## Records
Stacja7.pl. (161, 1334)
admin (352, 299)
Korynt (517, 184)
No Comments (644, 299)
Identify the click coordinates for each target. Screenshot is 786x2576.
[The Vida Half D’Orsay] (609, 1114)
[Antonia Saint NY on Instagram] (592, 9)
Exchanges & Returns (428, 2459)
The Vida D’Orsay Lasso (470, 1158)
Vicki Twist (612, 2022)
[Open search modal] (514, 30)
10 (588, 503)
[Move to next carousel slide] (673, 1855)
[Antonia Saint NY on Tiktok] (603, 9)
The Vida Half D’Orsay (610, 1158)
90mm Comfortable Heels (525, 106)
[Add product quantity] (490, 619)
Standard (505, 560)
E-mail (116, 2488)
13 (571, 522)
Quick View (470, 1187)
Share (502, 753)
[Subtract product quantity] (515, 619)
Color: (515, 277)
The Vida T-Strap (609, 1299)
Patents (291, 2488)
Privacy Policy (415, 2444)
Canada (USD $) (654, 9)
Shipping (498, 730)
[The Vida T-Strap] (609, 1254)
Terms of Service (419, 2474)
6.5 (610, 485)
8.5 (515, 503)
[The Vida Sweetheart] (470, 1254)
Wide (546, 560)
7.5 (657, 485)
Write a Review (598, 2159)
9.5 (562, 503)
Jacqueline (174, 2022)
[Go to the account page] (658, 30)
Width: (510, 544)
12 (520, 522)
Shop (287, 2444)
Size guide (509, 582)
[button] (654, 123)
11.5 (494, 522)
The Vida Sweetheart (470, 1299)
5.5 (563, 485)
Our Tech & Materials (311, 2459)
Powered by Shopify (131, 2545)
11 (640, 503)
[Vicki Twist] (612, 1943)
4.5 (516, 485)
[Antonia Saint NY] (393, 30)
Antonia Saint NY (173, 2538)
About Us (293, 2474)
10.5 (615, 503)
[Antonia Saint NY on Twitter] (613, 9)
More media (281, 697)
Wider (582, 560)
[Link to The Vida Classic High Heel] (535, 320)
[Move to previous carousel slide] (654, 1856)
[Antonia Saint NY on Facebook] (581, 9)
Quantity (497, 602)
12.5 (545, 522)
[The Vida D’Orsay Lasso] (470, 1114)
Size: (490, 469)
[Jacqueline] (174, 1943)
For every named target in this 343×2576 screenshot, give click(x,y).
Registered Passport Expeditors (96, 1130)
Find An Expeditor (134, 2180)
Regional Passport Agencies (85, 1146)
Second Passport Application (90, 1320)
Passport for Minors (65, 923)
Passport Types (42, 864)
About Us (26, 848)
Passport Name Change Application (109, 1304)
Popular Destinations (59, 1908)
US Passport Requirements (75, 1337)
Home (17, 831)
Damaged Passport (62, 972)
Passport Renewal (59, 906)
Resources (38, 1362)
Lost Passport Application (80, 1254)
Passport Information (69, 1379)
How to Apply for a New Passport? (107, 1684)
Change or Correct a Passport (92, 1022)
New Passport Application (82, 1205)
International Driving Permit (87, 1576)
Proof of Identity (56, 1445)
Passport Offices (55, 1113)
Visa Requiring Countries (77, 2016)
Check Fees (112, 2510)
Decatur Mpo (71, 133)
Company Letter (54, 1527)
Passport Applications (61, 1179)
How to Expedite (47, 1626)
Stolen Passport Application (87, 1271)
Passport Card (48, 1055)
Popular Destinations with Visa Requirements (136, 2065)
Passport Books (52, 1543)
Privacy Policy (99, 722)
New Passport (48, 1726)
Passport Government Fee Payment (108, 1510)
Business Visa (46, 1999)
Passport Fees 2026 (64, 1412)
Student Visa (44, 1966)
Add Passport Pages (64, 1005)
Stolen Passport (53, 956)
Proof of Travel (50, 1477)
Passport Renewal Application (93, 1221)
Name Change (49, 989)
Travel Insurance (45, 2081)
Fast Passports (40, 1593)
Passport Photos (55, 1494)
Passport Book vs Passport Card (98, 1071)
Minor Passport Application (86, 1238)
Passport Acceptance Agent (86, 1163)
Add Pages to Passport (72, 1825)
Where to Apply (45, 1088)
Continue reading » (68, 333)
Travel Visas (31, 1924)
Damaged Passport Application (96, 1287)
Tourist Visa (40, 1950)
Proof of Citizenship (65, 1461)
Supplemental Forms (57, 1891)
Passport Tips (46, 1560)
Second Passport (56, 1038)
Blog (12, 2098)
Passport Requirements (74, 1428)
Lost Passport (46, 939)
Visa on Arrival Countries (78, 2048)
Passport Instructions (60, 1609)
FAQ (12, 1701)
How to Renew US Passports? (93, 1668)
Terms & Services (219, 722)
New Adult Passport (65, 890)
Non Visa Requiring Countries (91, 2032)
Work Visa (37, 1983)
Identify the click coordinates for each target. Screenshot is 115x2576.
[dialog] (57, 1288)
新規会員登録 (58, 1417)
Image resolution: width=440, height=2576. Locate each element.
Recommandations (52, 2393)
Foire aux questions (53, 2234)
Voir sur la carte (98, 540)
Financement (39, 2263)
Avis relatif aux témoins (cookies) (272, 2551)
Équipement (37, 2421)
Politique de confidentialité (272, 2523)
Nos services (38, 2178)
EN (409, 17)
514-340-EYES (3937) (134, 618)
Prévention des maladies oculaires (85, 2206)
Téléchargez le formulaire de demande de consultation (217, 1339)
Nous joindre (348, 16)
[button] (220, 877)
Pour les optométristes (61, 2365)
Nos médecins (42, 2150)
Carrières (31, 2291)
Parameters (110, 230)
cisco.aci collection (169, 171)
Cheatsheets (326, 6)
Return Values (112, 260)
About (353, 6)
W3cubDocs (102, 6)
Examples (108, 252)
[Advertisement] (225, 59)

## Exercise objective
For this exercise, restate each of the entries without any deviation.

## Response
Stacja7.pl. (161, 1334)
admin (352, 299)
Korynt (517, 184)
No Comments (644, 299)
Identify the click coordinates for each target. Screenshot is 786x2576.
[The Vida Half D’Orsay] (609, 1114)
[Antonia Saint NY on Instagram] (592, 9)
Exchanges & Returns (428, 2459)
The Vida D’Orsay Lasso (470, 1158)
Vicki Twist (612, 2022)
[Open search modal] (514, 30)
10 (588, 503)
[Move to next carousel slide] (673, 1855)
[Antonia Saint NY on Tiktok] (603, 9)
The Vida Half D’Orsay (610, 1158)
90mm Comfortable Heels (525, 106)
[Add product quantity] (490, 619)
Standard (505, 560)
E-mail (116, 2488)
13 (571, 522)
Quick View (470, 1187)
Share (502, 753)
[Subtract product quantity] (515, 619)
Color: (515, 277)
The Vida T-Strap (609, 1299)
Patents (291, 2488)
Privacy Policy (415, 2444)
Canada (USD $) (654, 9)
Shipping (498, 730)
[The Vida T-Strap] (609, 1254)
Terms of Service (419, 2474)
6.5 (610, 485)
8.5 (515, 503)
[The Vida Sweetheart] (470, 1254)
Wide (546, 560)
7.5 (657, 485)
Write a Review (598, 2159)
9.5 (562, 503)
Jacqueline (174, 2022)
[Go to the account page] (658, 30)
Width: (510, 544)
12 (520, 522)
Shop (287, 2444)
Size guide (509, 582)
[button] (654, 123)
11.5 (494, 522)
The Vida Sweetheart (470, 1299)
5.5 (563, 485)
Our Tech & Materials (311, 2459)
Powered by Shopify (131, 2545)
11 (640, 503)
[Vicki Twist] (612, 1943)
4.5 (516, 485)
[Antonia Saint NY] (393, 30)
Antonia Saint NY (173, 2538)
About Us (293, 2474)
10.5 (615, 503)
[Antonia Saint NY on Twitter] (613, 9)
More media (281, 697)
Wider (582, 560)
[Link to The Vida Classic High Heel] (535, 320)
[Move to previous carousel slide] (654, 1856)
[Antonia Saint NY on Facebook] (581, 9)
Quantity (497, 602)
12.5 (545, 522)
[The Vida D’Orsay Lasso] (470, 1114)
Size: (490, 469)
[Jacqueline] (174, 1943)
For every named target in this 343×2576 screenshot, give click(x,y).
Registered Passport Expeditors (96, 1130)
Find An Expeditor (134, 2180)
Regional Passport Agencies (85, 1146)
Second Passport Application (90, 1320)
Passport for Minors (65, 923)
Passport Types (42, 864)
About Us (26, 848)
Passport Name Change Application (109, 1304)
Popular Destinations (59, 1908)
US Passport Requirements (75, 1337)
Home (17, 831)
Damaged Passport (62, 972)
Passport Renewal (59, 906)
Resources (38, 1362)
Lost Passport Application (80, 1254)
Passport Information (69, 1379)
How to Apply for a New Passport? (107, 1684)
Change or Correct a Passport (92, 1022)
New Passport Application (82, 1205)
International Driving Permit (87, 1576)
Proof of Identity (56, 1445)
Passport Offices (55, 1113)
Visa Requiring Countries (77, 2016)
Check Fees (112, 2510)
Decatur Mpo (71, 133)
Company Letter (54, 1527)
Passport Applications (61, 1179)
How to Expedite (47, 1626)
Stolen Passport Application (87, 1271)
Passport Card (48, 1055)
Popular Destinations with Visa Requirements (136, 2065)
Passport Books (52, 1543)
Privacy Policy (99, 722)
New Passport (48, 1726)
Passport Government Fee Payment (108, 1510)
Business Visa (46, 1999)
Passport Fees 2026 (64, 1412)
Student Visa (44, 1966)
Add Passport Pages (64, 1005)
Stolen Passport (53, 956)
Proof of Travel (50, 1477)
Passport Renewal Application (93, 1221)
Name Change (49, 989)
Travel Insurance (45, 2081)
Fast Passports (40, 1593)
Passport Photos (55, 1494)
Passport Book vs Passport Card (98, 1071)
Minor Passport Application (86, 1238)
Passport Acceptance Agent (86, 1163)
Add Pages to Passport (72, 1825)
Where to Apply (45, 1088)
Continue reading » (68, 333)
Travel Visas (31, 1924)
Damaged Passport Application (96, 1287)
Tourist Visa (40, 1950)
Proof of Citizenship (65, 1461)
Supplemental Forms (57, 1891)
Passport Tips (46, 1560)
Second Passport (56, 1038)
Blog (12, 2098)
Passport Requirements (74, 1428)
Lost Passport (46, 939)
Visa on Arrival Countries (78, 2048)
Passport Instructions (60, 1609)
FAQ (12, 1701)
How to Renew US Passports? (93, 1668)
Terms & Services (219, 722)
New Adult Passport (65, 890)
Non Visa Requiring Countries (91, 2032)
Work Visa (37, 1983)
Identify the click coordinates for each target. Screenshot is 115x2576.
[dialog] (57, 1288)
新規会員登録 (58, 1417)
Image resolution: width=440, height=2576. Locate each element.
Recommandations (52, 2393)
Foire aux questions (53, 2234)
Voir sur la carte (98, 540)
Financement (39, 2263)
Avis relatif aux témoins (cookies) (272, 2551)
Équipement (37, 2421)
Politique de confidentialité (272, 2523)
Nos services (38, 2178)
EN (409, 17)
514-340-EYES (3937) (134, 618)
Prévention des maladies oculaires (85, 2206)
Téléchargez le formulaire de demande de consultation (217, 1339)
Nous joindre (348, 16)
[button] (220, 877)
Pour les optométristes (61, 2365)
Nos médecins (42, 2150)
Carrières (31, 2291)
Parameters (110, 230)
cisco.aci collection (169, 171)
Cheatsheets (326, 6)
Return Values (112, 260)
About (353, 6)
W3cubDocs (102, 6)
Examples (108, 252)
[Advertisement] (225, 59)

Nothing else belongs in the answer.